**WHAT IS REQUIRED**
A bare count is the expected answer, namely the number of lines in the records that have the word "computer".
[Opening RECORDS FOR THE TASK section]
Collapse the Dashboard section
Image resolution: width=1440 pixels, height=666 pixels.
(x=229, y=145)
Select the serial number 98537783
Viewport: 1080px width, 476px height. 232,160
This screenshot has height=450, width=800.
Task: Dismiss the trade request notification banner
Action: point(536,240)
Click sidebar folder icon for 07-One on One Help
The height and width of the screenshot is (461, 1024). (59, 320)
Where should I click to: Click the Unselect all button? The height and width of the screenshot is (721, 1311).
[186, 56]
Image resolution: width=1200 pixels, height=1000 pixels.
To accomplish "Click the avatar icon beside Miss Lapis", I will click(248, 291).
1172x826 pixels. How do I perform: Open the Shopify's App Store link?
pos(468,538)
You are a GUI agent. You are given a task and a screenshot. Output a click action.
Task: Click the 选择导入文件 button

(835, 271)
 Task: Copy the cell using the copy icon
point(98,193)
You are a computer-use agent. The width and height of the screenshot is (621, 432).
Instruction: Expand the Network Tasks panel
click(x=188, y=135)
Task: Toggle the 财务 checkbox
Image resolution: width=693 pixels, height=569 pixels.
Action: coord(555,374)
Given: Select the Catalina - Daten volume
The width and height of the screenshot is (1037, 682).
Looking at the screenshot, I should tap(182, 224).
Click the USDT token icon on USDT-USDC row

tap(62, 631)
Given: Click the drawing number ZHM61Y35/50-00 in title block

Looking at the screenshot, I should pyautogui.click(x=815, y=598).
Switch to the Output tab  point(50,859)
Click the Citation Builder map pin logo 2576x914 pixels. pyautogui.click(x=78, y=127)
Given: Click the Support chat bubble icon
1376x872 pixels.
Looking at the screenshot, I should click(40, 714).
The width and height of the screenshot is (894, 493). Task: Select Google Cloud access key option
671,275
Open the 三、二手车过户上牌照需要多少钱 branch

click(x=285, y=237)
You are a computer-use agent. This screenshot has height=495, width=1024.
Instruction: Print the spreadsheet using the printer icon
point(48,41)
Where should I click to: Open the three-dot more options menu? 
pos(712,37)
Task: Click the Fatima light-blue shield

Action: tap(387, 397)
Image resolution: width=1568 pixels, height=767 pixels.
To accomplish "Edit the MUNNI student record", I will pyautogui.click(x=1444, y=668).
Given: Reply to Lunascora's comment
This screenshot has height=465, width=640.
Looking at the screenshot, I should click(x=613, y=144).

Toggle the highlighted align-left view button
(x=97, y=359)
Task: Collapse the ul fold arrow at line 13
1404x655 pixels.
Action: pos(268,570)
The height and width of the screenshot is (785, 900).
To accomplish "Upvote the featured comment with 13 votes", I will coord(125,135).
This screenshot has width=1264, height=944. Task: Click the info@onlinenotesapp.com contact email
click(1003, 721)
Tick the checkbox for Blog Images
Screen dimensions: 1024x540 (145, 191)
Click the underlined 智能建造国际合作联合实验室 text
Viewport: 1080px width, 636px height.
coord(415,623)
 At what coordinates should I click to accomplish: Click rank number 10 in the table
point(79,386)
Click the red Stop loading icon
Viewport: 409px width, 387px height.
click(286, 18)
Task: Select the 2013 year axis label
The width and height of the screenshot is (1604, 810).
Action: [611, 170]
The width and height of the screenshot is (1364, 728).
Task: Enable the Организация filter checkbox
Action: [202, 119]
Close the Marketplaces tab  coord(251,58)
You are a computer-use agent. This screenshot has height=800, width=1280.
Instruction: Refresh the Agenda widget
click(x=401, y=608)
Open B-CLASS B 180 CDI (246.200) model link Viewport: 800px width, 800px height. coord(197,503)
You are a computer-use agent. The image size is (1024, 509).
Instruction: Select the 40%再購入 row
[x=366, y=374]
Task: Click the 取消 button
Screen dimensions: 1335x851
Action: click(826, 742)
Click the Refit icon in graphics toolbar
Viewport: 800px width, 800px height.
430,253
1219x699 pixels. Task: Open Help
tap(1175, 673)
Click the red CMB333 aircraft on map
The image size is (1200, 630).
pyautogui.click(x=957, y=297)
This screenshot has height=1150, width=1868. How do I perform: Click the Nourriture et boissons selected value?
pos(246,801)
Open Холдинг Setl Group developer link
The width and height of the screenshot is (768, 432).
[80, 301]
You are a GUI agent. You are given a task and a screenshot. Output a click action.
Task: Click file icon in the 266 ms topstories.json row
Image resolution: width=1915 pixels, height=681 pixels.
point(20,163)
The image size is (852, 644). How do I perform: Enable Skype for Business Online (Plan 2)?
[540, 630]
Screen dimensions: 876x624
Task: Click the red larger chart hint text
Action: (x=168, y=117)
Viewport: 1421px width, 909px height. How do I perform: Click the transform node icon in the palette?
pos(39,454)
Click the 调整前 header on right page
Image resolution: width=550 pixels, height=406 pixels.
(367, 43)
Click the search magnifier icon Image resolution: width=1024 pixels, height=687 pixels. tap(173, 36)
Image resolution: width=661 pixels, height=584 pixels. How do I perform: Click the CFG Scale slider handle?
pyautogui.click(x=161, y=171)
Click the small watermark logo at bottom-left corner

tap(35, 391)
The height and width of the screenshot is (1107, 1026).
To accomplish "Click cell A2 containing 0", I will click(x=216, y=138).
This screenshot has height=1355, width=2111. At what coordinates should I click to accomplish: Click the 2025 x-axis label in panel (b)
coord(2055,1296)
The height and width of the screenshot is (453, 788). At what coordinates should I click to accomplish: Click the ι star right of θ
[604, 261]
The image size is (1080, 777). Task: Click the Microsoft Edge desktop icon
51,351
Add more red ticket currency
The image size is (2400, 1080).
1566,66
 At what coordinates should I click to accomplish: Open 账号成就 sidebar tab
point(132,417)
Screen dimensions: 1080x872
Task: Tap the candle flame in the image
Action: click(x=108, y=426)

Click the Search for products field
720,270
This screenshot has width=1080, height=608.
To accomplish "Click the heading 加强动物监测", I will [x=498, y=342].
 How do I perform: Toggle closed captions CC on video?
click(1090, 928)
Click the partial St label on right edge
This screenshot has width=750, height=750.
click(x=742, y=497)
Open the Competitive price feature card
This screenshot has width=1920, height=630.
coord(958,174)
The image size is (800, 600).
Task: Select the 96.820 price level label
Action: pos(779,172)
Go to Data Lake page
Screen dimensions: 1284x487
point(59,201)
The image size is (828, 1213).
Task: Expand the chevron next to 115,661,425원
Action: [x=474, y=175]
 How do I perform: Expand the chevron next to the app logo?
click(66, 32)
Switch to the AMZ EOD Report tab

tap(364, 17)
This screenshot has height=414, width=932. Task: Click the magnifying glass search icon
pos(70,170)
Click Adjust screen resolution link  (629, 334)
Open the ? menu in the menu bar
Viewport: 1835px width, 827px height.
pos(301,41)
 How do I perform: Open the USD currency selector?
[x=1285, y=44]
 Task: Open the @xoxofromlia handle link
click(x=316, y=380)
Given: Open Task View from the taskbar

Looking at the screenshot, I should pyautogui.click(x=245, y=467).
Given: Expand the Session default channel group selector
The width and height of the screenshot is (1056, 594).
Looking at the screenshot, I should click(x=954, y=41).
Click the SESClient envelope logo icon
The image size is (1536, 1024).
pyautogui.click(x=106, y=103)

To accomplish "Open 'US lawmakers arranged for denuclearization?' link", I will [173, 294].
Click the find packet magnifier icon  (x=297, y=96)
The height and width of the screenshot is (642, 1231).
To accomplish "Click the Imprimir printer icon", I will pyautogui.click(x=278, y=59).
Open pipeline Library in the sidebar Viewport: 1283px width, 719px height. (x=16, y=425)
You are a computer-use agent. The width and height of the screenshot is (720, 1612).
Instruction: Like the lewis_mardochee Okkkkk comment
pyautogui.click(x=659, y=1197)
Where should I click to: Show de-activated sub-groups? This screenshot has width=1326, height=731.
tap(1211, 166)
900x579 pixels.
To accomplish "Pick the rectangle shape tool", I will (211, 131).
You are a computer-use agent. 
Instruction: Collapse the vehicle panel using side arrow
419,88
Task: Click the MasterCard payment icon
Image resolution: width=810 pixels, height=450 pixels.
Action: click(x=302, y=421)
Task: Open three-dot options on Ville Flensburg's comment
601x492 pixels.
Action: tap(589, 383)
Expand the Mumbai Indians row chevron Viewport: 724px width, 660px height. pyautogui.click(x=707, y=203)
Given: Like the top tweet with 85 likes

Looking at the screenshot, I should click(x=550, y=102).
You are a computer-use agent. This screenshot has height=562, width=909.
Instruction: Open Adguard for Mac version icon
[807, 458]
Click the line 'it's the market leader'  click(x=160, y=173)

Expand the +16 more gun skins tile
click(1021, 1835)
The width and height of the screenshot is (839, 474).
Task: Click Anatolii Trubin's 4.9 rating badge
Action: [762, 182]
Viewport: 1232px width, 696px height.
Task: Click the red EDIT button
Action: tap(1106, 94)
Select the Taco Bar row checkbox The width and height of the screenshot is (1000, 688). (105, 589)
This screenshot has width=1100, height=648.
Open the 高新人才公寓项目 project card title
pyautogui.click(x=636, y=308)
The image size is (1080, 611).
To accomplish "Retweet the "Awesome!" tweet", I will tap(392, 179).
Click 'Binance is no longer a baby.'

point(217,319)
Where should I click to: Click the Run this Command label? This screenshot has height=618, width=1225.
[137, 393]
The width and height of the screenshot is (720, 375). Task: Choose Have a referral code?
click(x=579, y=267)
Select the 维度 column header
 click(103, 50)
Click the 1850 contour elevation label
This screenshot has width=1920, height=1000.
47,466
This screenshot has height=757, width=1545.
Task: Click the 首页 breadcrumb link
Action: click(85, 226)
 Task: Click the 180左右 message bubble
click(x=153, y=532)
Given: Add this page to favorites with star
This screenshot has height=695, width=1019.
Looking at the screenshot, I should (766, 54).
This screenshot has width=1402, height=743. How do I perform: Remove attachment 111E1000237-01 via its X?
[Closing RECORDS FOR THE TASK section]
**RESULT OF THE EXERCISE**
7